» **JOB**
State how many lines of the records below contain the string "This", counting only matches with the same capitalization. Give the number alone.
START PROVIDED INFORMATION
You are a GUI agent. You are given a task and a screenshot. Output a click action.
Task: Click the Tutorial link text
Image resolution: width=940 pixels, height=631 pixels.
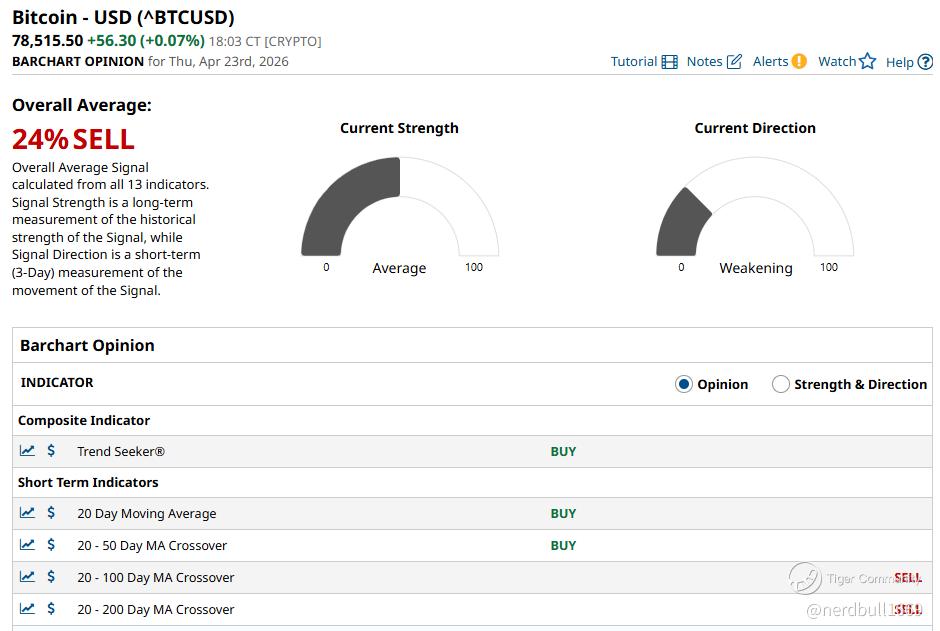(x=634, y=62)
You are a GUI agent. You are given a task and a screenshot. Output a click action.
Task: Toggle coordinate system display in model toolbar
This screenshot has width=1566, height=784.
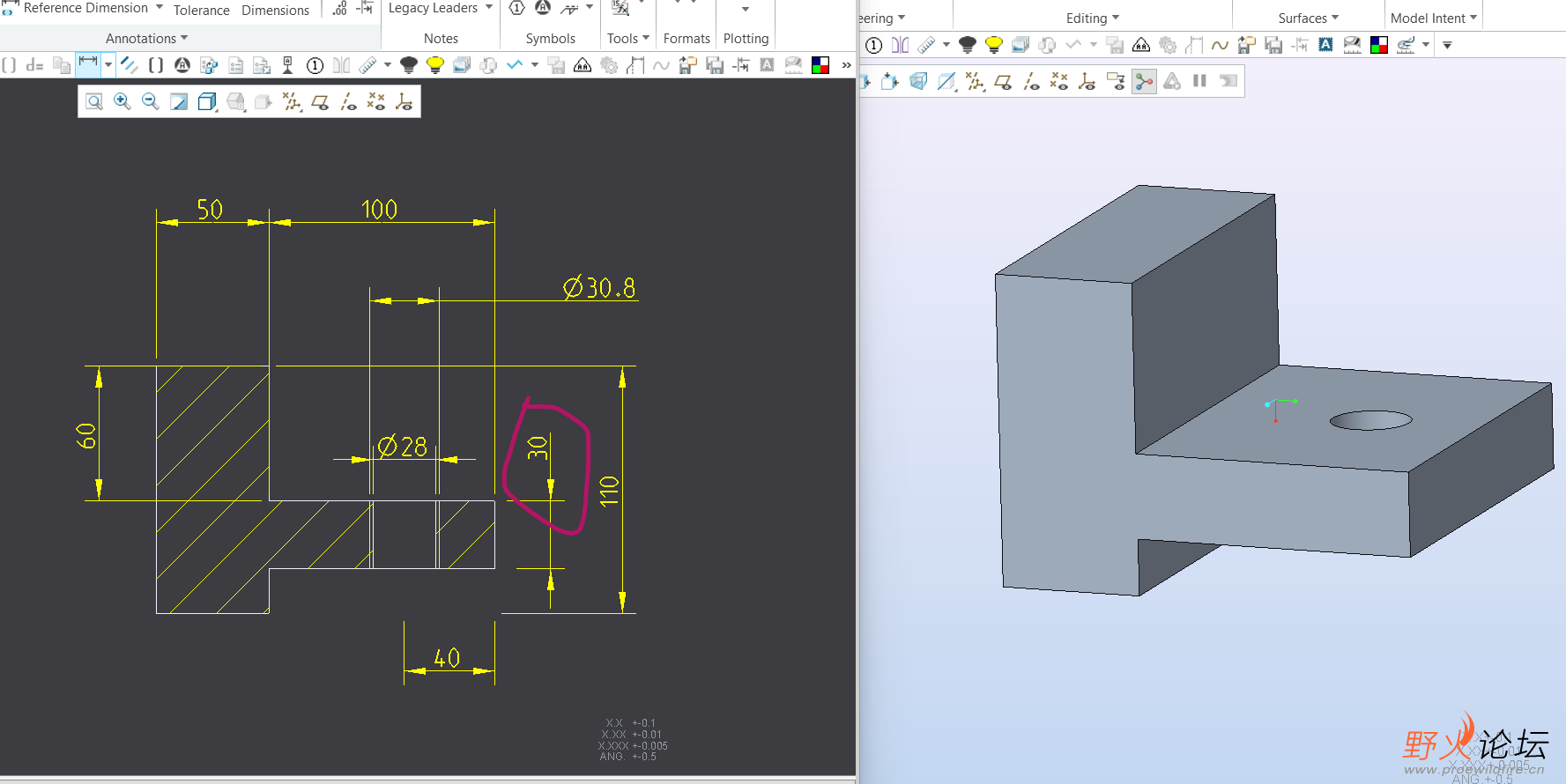click(1087, 82)
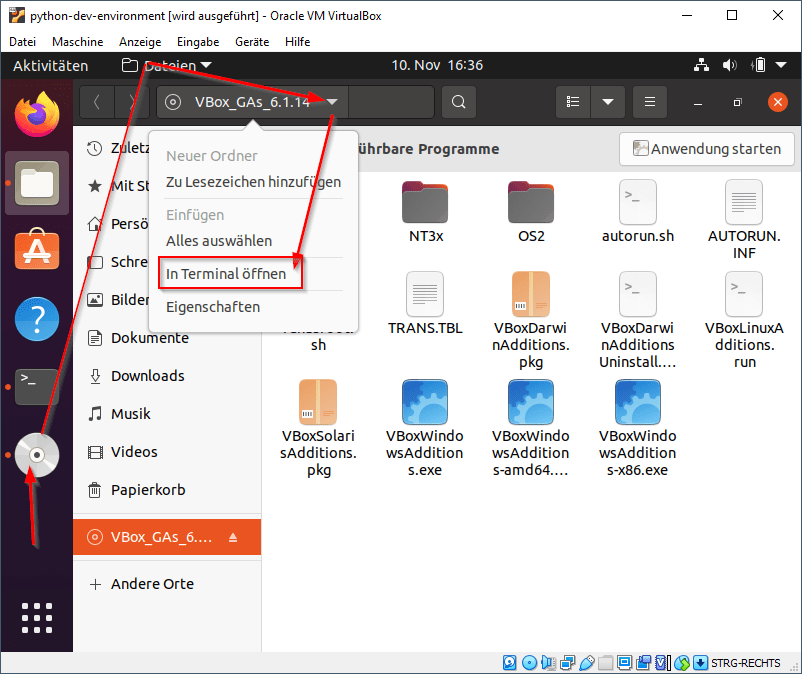Click the search icon in file manager
Image resolution: width=802 pixels, height=674 pixels.
pyautogui.click(x=458, y=102)
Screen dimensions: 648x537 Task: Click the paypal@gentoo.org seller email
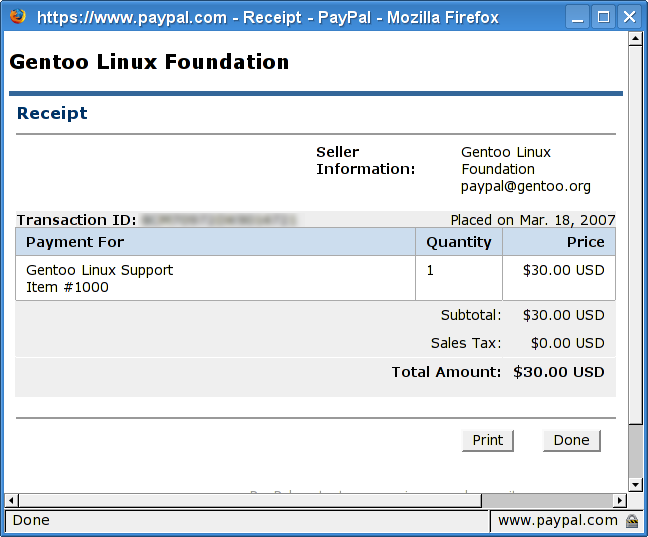[x=526, y=186]
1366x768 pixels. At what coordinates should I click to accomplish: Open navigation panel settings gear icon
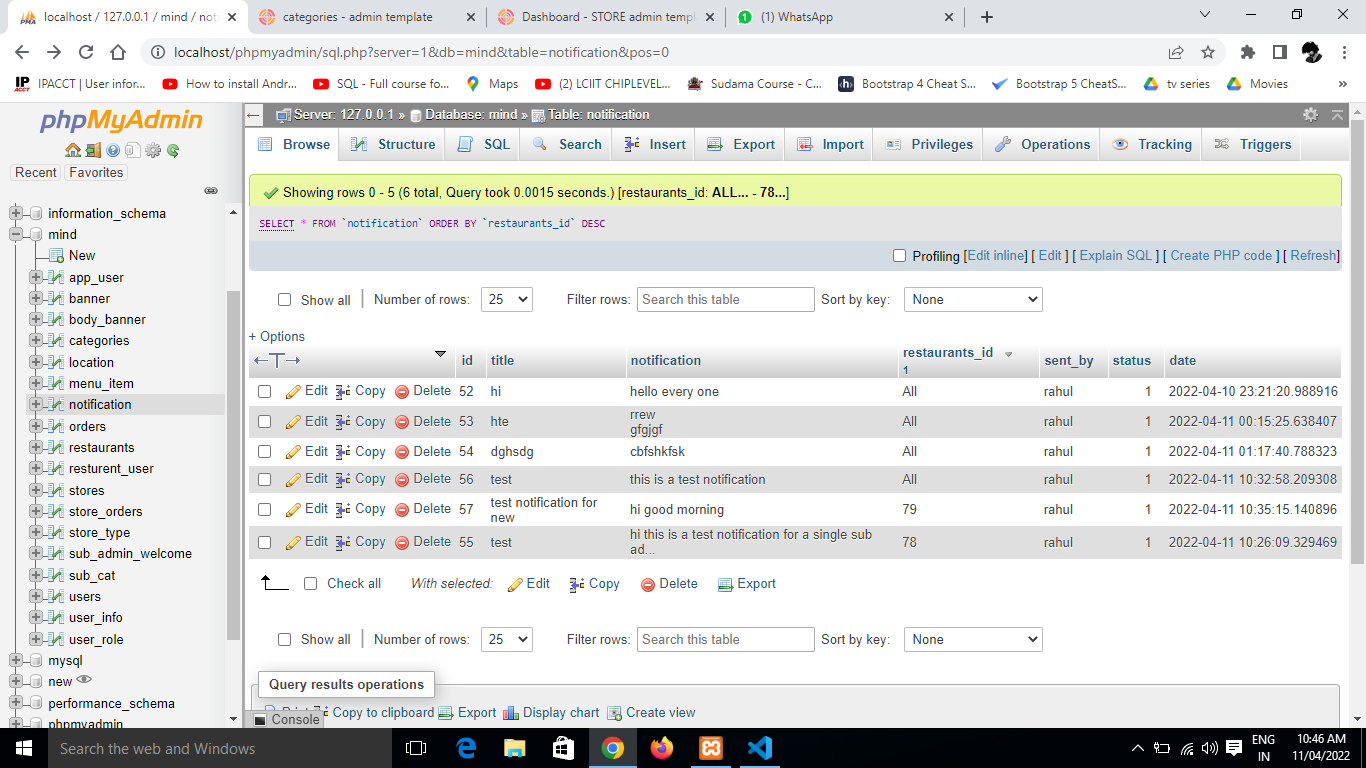coord(153,151)
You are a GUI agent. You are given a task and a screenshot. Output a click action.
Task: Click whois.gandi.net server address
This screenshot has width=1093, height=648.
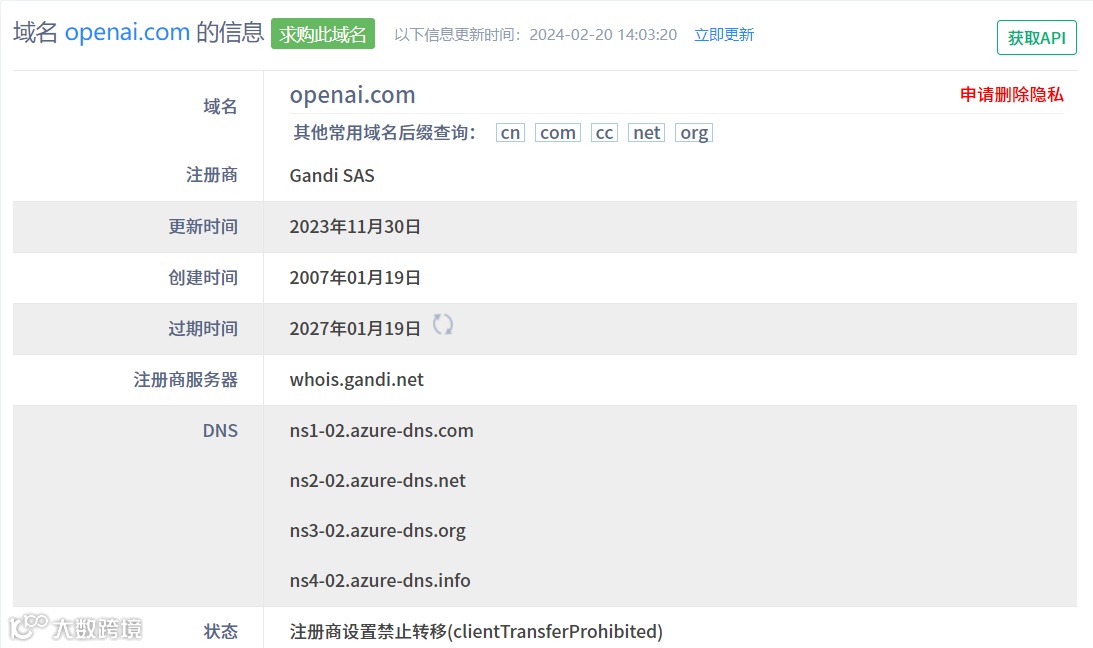coord(356,379)
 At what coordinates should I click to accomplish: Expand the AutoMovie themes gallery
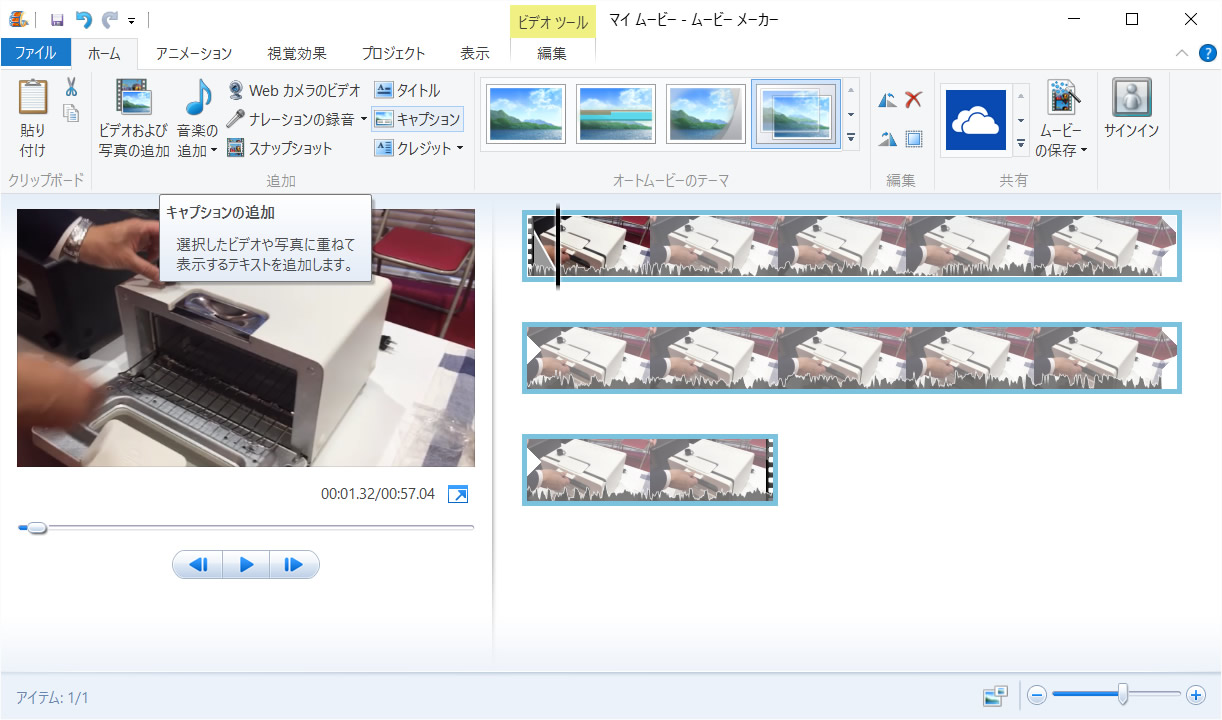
END PROVIDED INFORMATION
» **RESPONSE TO THE EXERCISE**
2